É quando começou sua descida.
As coisas aconteciam mais devagar do que havia imaginado. Seus pés descolaram do parapeito assim que seu corpo ficou paralelo ao chão. Tentou manter um pouco aquela postura enquanto caía, mas não era fácil. Queria sentir aquela imensa massa de ar acelerando enquanto batia em seu corpo, mas esse mesmo fluxo do vento tornava a posição impossível. Deixou então seu corpo tomar uma postura mais natural e ficou de cabeça para baixo. A nova posição o deixou ainda mais confortável; ele queria velocidade e a conseguiu. Começou a olhar as pessoas pelas janelas, todos invertidos em sua realidade que, agora, fazia sentido. Conseguiu ver apenas que alguns moradores inadvertidos notaram sua presença e, imaginou, deviam ir até a janela assustados, tentando confirmar o que viram, mas era muito rápido: não conseguiu acompanhar mais do que um fragmento de cada andar.
Ficou difícil manter os olhos abertos quando tentou focar o chão: era muito vento. Então resolveu fechá-los. Pensou se conseguiria voltar à posição paralela inicial. Não para reduzir a velocidade — ele gostava dela —, apenas para sentir mais o vento e talvez controlar a posição do ponto de impacto. Começou a torcer o corpo, bem devagar. A pressão do vento aumentava, não conseguia ouvir nada além do enorme barulho nos ouvidos.
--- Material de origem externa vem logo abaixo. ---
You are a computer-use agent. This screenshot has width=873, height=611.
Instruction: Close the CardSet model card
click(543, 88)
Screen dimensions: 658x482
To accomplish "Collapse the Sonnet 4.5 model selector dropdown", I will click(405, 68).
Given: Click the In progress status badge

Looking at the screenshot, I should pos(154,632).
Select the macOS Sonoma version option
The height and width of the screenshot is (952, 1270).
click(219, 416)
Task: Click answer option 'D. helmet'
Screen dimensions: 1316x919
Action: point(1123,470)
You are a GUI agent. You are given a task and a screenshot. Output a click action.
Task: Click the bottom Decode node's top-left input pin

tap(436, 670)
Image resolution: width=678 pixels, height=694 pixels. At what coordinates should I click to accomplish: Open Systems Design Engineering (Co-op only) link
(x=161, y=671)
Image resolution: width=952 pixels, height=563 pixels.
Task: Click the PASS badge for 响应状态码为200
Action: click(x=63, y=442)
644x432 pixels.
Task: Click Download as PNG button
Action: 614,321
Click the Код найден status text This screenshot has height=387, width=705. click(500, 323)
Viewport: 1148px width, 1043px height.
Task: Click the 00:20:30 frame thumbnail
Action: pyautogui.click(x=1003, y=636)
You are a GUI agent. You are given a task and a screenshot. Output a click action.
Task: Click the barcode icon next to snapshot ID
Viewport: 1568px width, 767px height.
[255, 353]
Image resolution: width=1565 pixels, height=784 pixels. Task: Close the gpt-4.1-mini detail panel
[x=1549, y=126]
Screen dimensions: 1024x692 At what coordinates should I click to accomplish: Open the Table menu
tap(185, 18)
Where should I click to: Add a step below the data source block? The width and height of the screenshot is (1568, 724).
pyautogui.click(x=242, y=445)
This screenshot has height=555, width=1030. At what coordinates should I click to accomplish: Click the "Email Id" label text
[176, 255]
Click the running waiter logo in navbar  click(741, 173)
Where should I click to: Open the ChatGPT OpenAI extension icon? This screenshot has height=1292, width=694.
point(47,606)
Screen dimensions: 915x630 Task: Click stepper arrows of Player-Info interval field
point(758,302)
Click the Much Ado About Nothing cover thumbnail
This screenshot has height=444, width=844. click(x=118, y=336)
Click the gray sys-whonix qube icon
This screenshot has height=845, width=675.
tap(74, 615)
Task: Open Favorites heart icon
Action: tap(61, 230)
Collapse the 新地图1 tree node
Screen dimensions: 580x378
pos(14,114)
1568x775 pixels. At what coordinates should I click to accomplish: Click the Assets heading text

Continuou o movimento suavemente. Enfim, quando conseguiu colocar seu corpo inteiramente paralelo ao chão, o vento cessou de bater em seu peito, porém continuou incrivelmente forte em sua cabeça, como se não tivesse mudado de posição, como se ainda continuasse a cair paralelamente ao prédio. Resolveu então abrir os olhos e se assustou com o que viu. A rua, ao invés de chegar cada vez mais perto, passava corrida imediatamente embaixo do seu corpo.
Antônio não caía mais: percorria a rua feito uma flecha. Finalmente, depois de uma vida de entorpecimento, sentiu alguma coisa e sorriu. Resolveu então fazer mais uma experiência e entortou ainda mais o corpo, forçando a cabeça mais para o alto. Começou a ganhar altura.
O dia seguinte estampava as capas de jornais sensacionalistas com a notícia de um delírio coletivo, no qual várias pessoas diziam ter avistado um homem voando em direção ao poente. Quando perguntadas sobre como esse homem se parecia, diziam que ele passou muito rápido e a única coisa que conseguiram captar foi o barulho de uma ininterrupta e alta gargalhada, que continuou a ser ouvida até desaparecer de vista.